> _ELENCO ATTIVITÀ_
[A] Nell'estratto della pagina, in quale data è previsto il voto definitivo sul provvedimento relativo alla tassonomia comune delle attività economiche?
[B] Traduci in inglese questa frase dell'estratto della pagina: «Infine, l’impiego di fattori ambientali, sociali e di governance nell’attività di gestione e consulenza diventa parte del dovere di agire nel “miglior interesse del cliente”.»
[C] Scrivi il seguito del testo sulla nuova normativa europea in materia di finanza sostenibile, partendo dopo la sua ultima frase.
----- ESTRATTO DELLA PAGINA -----
Tra gli aspetti più rilevanti della nuova normativa, c’è il divieto di greenwashing, ossia di agire in modo da costruire un’immagine di sé ingannevolmente positiva sotto il profilo ambientale per distogliere l’attenzione dagli effetti negativi prodotti dalle attività dell’azienda. Inoltre, vengono stabiliti obblighi di trasparenza per tutti gli operatori del mercato finanziario sull’integrazione di rischi e opportunità ESG nel processo di investimento. Non solo, viene chiesto di rendere noti gli impatti di comportamenti avversi a tali tematiche, ad esempio l’esposizione ad asset che inquinano l’acqua o minacciano la biodiversità. Infine, l’impiego di fattori ambientali, sociali e di governance nell’attività di gestione e consulenza diventa parte del dovere di agire nel “miglior interesse del cliente”.

L’accordo del 7 marzo è un ulteriore passo in avanti nell’attuazione del Piano di azione sullo sviluppo sostenibile dell’Unione europea, che segue l’intesa relativa alla creazione di benchmark low carbon e dovrebbe in futuro portare ad altri provvedimenti, incluso quello sulla tassonomia comune delle attività economiche, per il quale il voto definitivo è previsto il 26 marzo. Su questo fronte, gli operatori del settore hanno espresso preoccupazione dopo che lo scorso 11 marzo, la Commissione agli affari economici e quella all’ambiente del Parlamento europeo hanno respinto gli emendamenti su cosa sia “finanza sostenibile”, svuotandone la definizione.
----- ESTRATTO DEI DATI -----
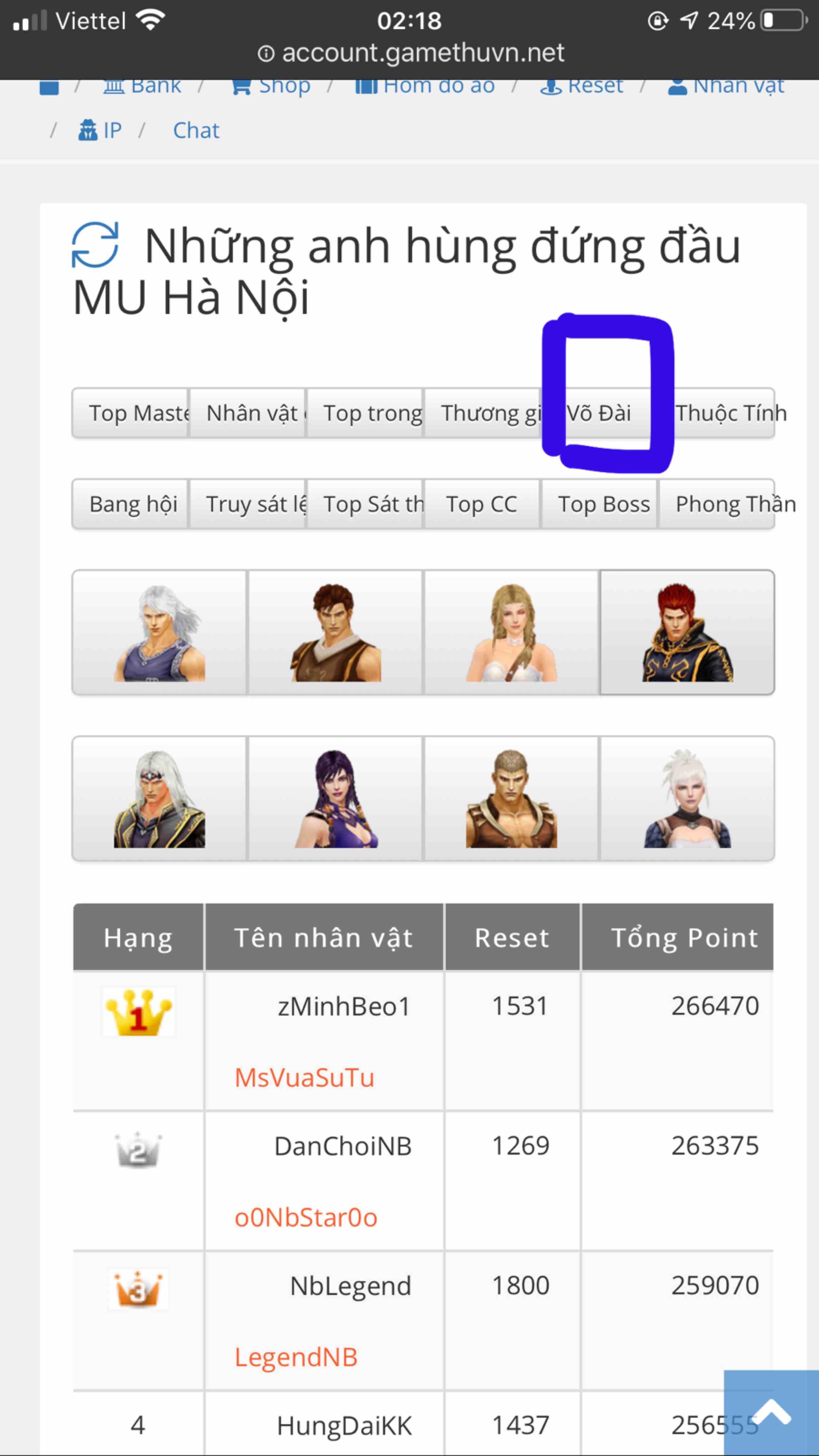Pick the purple-haired summoner portrait
The width and height of the screenshot is (819, 1456).
point(335,799)
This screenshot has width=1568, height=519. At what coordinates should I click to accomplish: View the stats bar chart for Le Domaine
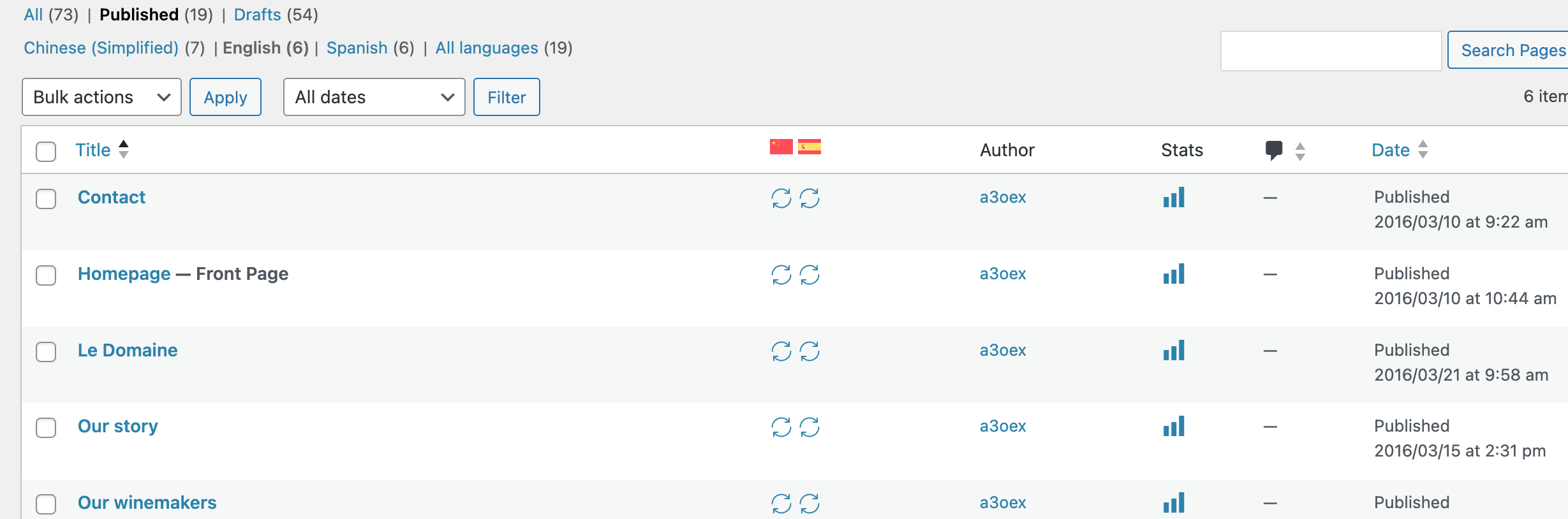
-----
> _SOLUZIONI_
[A] Il 26 marzo.

[B] Finally, the use of environmental, social and governance factors in management and advisory activities becomes part of the duty to act in the "best interest of the client."

[C]
Il ruolo degli investitori istituzionali
La normativa rappresenta sicuramente uno dei driver della transizione verso un sistema a basse emissioni inquinanti. Gli investitori istituzionali, infatti, subiscono sempre più pressioni, oltre che regolamentari, anche dalla società civile e dai clienti, affinché contribuiscano con le loro azioni a contrastare i cambiamenti climatici. Sempre più operatori non solo adottano strategie di esclusione delle industrie più inquinanti, ma intraprendono pratiche di azionariato attivo per aumentare la trasparenza e indurre le aziende ad affrontare seriamente i rischi del climate change. Secondo uno studio Morningstar, negli Stati Uniti, il supporto a risoluzioni relative ad ambiente e società sono aumentate dal 12 al 24% negli ultimi 15 anni.

Nel 2017, la Task force on climate-related financial disclosures (TCFD) ha fornito alle imprese una serie di raccomandazioni sugli standard per incrementare la trasparenza su queste tematiche. Nel 2018, le risoluzioni che chiedevano alle industrie di fornire dati sulle emissioni di gas serra hanno ricevuto un supporto ben superiore agli anni precedenti (sempre negli Stati Uniti).

Supporto medio alle risoluzioni su indicatori e target per le emissioni di gas serra

Supporto medio alle risoluzioni indicatori e target per le emissioni di gas serra

Le responsabilità dell’uomo
Il cambiamento climatico è ormai riconosciuto da tutti, non solo dagli attori finanziari, come la più grande sfida per il mondo intero. La comunità scientifica è concorde nell’attribuire all’uomo la causa principale del fenomeno. Basti pensare che dei 17 anni più caldi nella storia (da quando sono disponibili le rilevazioni), 16 sono stati successivi al 2001 (fonte: Nasa). In un report del 2018, lo United Nations Intergovernmental Panel on Climate Change (IPCC) ha denunciato che gli effetti del surriscaldamento del globo sono più severi e imminenti di quanto non si pensasse in passato. Governi, società civile e settore privato si stanno mobilizzando. In Italia, è recentemente arrivato l’appello contro il cambiamento climatico del presidente della Repubblica, Sergio Mattarella. A livello internazionale è noto l’impegno di Greta Thunberg: il suo invito rivolto agli altri studenti è stato accolto negli ultimi giorni in quasi 100 paesi. E l’elenco potrebbe continuare.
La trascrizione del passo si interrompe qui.